Both rating agencies said the revenue position of states has been healthy so far this year, supporting continued spending.
According to data collated by ICRA, the combined revenue receipts of the 19 states increased 30.2% in Q1 FY22 on an annual basis to Rs 4.4 lakh crore.
However, states’ combined revenue receipts in Q1 FY22 were only 2% higher than the pre-Covid level of Rs 4.3 lakh crore in Q1 FY20.
A continuation of this trend is expected to propel capex for the remaining part of the fiscal, too.CRISIL
According to Crisil, there have been some exceptions to this trend.
Six states, including Gujarat, Maharashtra, Karnataka, Tamil Nadu, Odisha and Jharkhand, which were more impacted by the second wave, saw a higher diversion of funds for Covid expenditure, resulting in capex falling even below that in the first quarter of FY20, according to Crisil
States have been losing share in the centre-state mix in infrastructure spends since end-FY19, according to Crisil's analysis.

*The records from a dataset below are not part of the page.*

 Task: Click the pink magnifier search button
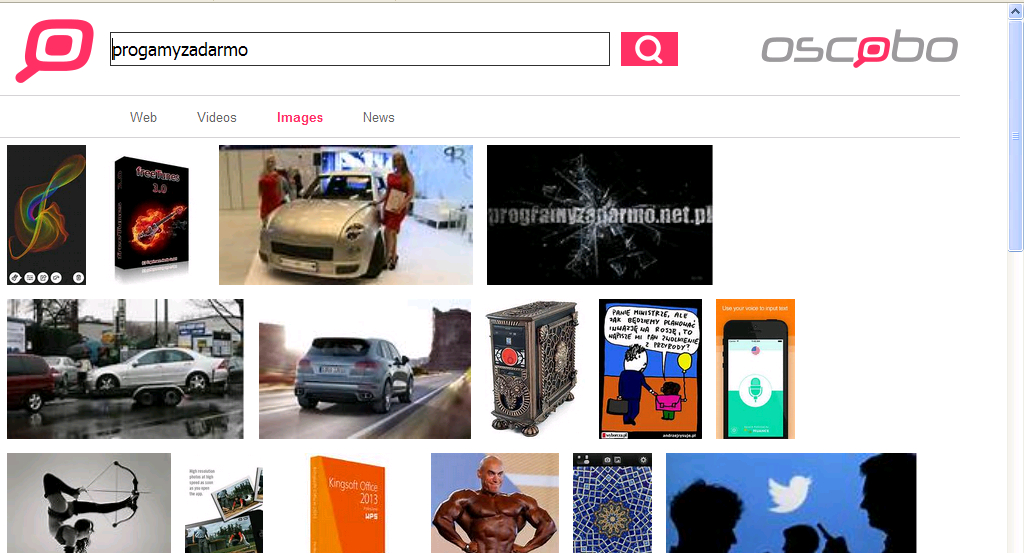(x=649, y=49)
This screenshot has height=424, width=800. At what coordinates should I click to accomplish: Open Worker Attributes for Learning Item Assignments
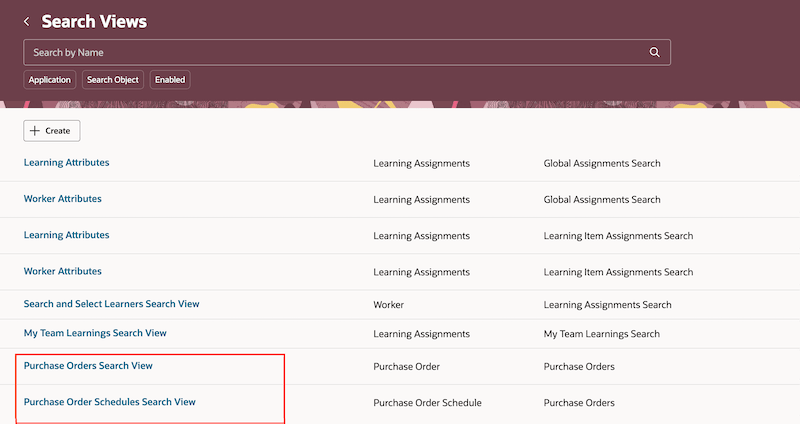coord(63,271)
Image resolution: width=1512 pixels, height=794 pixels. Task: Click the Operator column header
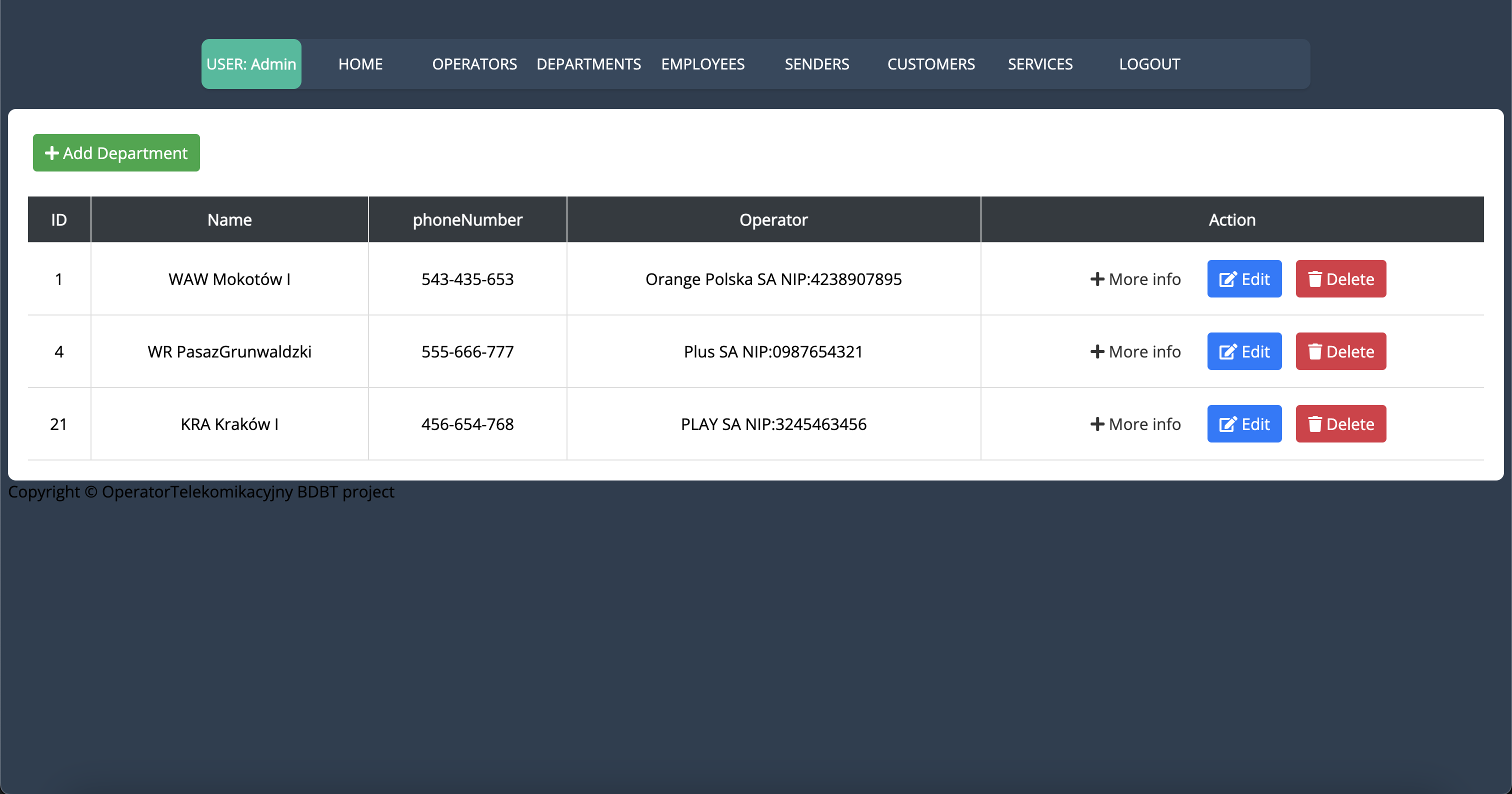[x=773, y=220]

The nature of spending, too, has shifted from water supply and urban transport outlays previously, to more roads last fiscal, the report said.
Notwithstanding the improvement in revenue, fiscal balances in Q1 FY22 were weaker than the pre-Covid level, according to the analysis by ICRA.
The combined fiscal deficit of the 19 states it analysed declined modestly to Rs 1.1 lakh crore in Q1 FY22 from Rs 1.3 lakh crore in Q1 FY21, but was twice as much from Q1 FY20. Their revenue balance has slipped into a deficit in Q1 FY22, in contrast to the small surplus in Q1 FY20, partly on account of the increase in pandemic-related spending, according to ICRA.
Most states have precarious debt levels, Crisil added.
Only three had comfortable debt as per revised estimates of FY21, which is defined as lower than one-fifth of their respective GDP as recommended by the 2017 FRBM review committee.
These elevated debt levels would constrain states’ ability to spend more on capital expenditure.
State development loans issuance in Q1 FY22 was lower than indicated as well as year-ago level, while sharply exceeding Q1 FY20. The issuance of SDLs by 21 states increased 77.3% to Rs. 1.4 lakh crore in Q1 FY22 from Rs 0.8 lakh crore in Q1 FY20, according to ICRA.
While this was nearly 19% lower than a year ago, a few states, such as Andhra Pradesh, Haryana, Kerala, Rajasthan and Telangana, borrowed a larger amount than what they had originally indicated for the quarter.